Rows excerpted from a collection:
>>>>

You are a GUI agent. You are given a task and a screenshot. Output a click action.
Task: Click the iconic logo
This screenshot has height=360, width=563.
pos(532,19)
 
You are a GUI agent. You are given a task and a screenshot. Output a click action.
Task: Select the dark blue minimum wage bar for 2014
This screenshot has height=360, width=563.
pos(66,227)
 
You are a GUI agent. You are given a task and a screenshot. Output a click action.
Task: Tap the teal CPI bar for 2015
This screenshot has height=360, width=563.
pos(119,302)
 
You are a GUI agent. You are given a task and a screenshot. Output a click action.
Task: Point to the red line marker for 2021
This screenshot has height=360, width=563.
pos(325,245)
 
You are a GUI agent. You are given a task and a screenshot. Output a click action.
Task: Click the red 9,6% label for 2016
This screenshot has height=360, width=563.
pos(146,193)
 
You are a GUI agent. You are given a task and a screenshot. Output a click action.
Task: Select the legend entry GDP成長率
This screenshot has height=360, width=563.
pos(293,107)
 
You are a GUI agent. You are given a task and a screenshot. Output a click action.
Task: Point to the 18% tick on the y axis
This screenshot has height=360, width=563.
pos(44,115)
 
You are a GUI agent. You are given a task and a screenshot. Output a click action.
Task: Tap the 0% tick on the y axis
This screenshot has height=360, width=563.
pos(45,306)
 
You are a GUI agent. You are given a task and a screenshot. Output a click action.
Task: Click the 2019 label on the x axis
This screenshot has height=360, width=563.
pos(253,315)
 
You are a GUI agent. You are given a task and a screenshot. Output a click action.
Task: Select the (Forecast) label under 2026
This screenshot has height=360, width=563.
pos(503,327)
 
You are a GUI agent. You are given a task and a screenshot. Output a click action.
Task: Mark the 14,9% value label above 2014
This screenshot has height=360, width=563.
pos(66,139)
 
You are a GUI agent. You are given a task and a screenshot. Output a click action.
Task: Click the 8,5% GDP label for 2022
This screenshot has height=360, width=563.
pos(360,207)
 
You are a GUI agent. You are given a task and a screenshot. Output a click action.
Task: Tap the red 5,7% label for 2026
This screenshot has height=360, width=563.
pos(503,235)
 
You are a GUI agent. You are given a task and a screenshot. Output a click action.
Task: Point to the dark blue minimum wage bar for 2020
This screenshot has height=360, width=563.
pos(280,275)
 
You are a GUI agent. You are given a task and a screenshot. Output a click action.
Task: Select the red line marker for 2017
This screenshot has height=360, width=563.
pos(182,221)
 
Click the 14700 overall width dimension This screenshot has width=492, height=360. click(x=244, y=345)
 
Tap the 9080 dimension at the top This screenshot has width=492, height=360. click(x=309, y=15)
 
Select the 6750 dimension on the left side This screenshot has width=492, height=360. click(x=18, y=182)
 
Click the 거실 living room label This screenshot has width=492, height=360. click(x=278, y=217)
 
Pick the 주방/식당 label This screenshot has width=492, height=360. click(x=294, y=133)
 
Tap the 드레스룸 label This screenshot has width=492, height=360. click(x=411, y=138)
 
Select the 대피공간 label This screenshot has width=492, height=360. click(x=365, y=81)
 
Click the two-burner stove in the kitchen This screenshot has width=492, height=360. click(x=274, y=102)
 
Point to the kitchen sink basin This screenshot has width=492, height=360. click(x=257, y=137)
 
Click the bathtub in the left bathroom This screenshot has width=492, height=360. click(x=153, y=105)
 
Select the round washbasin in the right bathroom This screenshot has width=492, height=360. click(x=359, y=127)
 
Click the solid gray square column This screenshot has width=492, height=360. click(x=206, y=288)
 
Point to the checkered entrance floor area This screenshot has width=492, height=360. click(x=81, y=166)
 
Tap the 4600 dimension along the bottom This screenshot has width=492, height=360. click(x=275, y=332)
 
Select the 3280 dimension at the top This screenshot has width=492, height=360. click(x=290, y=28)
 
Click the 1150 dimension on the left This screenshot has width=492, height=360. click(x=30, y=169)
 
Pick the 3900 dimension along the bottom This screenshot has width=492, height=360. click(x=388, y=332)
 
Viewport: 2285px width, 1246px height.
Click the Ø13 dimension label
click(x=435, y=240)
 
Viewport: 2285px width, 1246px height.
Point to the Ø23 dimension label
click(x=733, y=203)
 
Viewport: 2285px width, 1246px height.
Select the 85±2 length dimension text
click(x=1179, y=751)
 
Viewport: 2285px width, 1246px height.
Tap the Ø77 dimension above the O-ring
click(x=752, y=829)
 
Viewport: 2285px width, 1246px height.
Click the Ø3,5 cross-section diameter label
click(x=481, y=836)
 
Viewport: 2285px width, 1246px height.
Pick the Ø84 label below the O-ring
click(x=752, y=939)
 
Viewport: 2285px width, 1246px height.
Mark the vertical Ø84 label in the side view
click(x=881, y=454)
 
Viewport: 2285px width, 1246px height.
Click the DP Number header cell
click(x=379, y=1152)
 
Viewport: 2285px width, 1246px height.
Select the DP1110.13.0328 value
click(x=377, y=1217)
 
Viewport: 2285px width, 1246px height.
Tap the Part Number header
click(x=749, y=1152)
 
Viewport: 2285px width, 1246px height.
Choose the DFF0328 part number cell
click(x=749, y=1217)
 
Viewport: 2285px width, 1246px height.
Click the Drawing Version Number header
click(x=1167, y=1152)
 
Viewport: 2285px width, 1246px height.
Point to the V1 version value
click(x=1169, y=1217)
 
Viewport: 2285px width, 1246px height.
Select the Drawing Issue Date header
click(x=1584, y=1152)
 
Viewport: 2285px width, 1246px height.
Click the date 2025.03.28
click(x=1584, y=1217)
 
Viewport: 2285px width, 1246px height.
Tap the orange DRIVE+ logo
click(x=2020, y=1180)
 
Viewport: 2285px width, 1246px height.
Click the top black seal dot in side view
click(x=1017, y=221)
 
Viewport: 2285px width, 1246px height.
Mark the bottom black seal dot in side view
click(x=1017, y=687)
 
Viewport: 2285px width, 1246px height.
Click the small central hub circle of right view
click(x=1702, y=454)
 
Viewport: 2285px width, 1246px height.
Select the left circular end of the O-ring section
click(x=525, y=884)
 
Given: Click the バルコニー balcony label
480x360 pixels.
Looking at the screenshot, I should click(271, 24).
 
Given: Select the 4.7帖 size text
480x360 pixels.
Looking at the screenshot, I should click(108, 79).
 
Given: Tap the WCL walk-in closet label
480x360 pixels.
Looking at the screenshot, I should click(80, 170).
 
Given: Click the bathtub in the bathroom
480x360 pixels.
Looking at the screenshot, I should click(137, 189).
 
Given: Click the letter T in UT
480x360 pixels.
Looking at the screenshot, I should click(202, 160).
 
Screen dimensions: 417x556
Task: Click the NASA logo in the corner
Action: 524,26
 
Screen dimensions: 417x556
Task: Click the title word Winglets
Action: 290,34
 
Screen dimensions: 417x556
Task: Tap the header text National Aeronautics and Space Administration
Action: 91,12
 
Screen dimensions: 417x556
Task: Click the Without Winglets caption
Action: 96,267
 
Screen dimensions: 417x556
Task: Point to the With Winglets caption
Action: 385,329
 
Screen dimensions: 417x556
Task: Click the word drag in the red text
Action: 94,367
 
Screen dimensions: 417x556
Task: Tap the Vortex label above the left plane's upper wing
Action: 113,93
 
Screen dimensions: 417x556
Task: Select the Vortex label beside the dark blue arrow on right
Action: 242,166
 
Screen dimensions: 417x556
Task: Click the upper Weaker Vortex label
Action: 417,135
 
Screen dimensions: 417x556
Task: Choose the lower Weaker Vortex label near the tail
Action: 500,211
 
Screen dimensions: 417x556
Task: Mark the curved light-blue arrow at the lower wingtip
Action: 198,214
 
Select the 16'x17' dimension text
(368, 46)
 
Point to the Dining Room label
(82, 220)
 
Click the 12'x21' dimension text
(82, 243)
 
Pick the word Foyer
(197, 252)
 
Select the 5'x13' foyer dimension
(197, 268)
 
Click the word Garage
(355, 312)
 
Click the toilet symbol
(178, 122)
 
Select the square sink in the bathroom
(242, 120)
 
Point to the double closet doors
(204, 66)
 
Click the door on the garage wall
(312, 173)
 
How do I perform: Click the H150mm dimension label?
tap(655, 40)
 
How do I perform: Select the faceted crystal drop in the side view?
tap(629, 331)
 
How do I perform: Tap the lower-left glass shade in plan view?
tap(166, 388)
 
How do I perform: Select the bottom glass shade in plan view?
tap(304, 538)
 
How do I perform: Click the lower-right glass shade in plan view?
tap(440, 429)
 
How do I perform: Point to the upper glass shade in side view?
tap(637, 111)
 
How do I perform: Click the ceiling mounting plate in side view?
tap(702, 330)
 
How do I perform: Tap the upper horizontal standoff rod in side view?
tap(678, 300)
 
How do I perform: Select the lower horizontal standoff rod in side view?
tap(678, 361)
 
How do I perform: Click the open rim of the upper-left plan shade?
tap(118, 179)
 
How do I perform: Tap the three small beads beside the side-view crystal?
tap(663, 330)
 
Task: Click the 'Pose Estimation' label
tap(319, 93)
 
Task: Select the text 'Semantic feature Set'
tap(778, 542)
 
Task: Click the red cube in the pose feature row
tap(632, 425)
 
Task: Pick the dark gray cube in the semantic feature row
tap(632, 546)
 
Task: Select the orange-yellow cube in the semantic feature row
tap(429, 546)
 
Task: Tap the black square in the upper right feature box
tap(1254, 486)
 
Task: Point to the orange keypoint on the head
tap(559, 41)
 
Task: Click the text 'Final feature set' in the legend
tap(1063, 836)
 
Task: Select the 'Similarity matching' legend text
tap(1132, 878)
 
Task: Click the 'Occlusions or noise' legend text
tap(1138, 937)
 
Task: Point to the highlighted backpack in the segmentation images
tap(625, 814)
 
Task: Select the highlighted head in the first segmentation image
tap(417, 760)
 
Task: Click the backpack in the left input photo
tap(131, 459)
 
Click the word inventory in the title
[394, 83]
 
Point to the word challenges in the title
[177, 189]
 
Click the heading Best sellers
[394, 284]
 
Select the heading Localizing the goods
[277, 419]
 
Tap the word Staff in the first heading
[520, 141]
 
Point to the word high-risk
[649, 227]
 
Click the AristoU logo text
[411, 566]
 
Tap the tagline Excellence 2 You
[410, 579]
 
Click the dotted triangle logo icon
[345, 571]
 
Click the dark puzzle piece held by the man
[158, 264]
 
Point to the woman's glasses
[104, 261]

<<<<

> **JOB**
Starting at the first of the rows above and ending at the line that contains "pos(325,245)", write the lines out again, replacing "teal" with "green" and keeping everything else unchanged.

> **ANSWER BELOW**
You are a GUI agent. You are given a task and a screenshot. Output a click action.
Task: Click the iconic logo
This screenshot has height=360, width=563.
pos(532,19)
 
You are a GUI agent. You are given a task and a screenshot. Output a click action.
Task: Select the dark blue minimum wage bar for 2014
This screenshot has height=360, width=563.
pos(66,227)
 
You are a GUI agent. You are given a task and a screenshot. Output a click action.
Task: Tap the green CPI bar for 2015
This screenshot has height=360, width=563.
pos(119,302)
 
You are a GUI agent. You are given a task and a screenshot. Output a click action.
Task: Point to the red line marker for 2021
This screenshot has height=360, width=563.
pos(325,245)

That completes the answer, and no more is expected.